A press officer from the state department returned Al Jazeera’s call, but was unable to say what specific services IDS could provide and why, given Blackwater’s tarnished reputation, (which lead to the company’s name change in 2009) it was still eligible for such a contract.

She did, however, read out a prepared statement, indicating that while the state department is aware of IDS’s ties to Blackwater, that that fact was not prohibitive in accepting its bid.

“The contract was competed in accordance with the Federal Acquisitions Regulations (FAR),” read the statement. 

“The FAR allows any company that is not been debarred or suspended to submit a proposal in response to an acquisition process based on full and open competition.”

Blackwater’s US Training Center (formerly known as Blackwater Lodge and Training Center) is part of IDS. Our calls to US Training Centre were not returned.

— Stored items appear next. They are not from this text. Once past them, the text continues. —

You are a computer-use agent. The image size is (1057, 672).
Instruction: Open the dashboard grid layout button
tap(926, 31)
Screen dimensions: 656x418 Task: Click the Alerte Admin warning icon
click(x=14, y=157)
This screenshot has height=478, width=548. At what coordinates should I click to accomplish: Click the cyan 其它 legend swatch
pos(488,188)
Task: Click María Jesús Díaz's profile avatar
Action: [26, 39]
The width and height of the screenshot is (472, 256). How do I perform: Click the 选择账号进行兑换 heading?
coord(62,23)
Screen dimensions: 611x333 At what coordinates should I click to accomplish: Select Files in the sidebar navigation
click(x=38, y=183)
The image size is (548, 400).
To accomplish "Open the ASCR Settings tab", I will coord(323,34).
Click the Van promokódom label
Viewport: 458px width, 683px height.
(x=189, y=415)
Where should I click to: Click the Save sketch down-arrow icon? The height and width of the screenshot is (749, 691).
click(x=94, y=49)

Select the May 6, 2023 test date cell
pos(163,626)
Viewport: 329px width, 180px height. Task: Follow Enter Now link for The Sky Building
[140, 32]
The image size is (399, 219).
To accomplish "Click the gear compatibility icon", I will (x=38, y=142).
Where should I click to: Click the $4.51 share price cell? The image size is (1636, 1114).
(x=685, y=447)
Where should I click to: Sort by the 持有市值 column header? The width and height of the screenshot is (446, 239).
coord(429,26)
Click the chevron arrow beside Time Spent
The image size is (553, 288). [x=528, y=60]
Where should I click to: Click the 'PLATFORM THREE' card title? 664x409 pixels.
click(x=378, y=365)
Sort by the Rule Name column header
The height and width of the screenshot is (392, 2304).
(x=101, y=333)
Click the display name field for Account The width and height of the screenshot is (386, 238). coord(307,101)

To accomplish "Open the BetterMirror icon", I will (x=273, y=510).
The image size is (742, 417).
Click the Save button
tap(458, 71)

Ackerman, the Wired.com writer, said he has not be given a clear reason for why IDS was chosen out of the 12 vendors shortlisted for the contract. In fact, he says he has been unable to find a paper trail for the company.

“I have yet to identify anyone who has heard from this company,” he said.

“This company appears to out of nowhere.”

Trying to keep track of Blackwater’s many affiliates seems to be a task made deliberately difficult, as the name International Development Solutions contains a combination of common words, which makes forming effective search terms tough.

In a US congressional hearing in February, the use of such companies, which can easily obscure a parent company from public eyes, was heavily criticised by Senator Carl Levin, chairman of the Senate Armed Services Committee.

Sullied record

Military contractors have a long and troubled record.

Two former Blackwater employees are currently on trial in the US on charges of murdering Afghan civilians and keeping human remains as trophies. The charges stem from a 2009 incident in Kabul.

In 2008, five Blackwater guards were charged in the deaths of 17 Iraqi civilians, who were shot in Baghdad’s al-Nisoor Square in 2007. Those charges were ultimately dismissed.

Another employee of Triple Canopy – another contractor included in the new Worldwide Protective Services contract – was charged with killing at least one Iraqi after he fired into a civilian vehicle for “sport.”

In August, Blackwater agreed to pay $42m in fines for weapons export violations.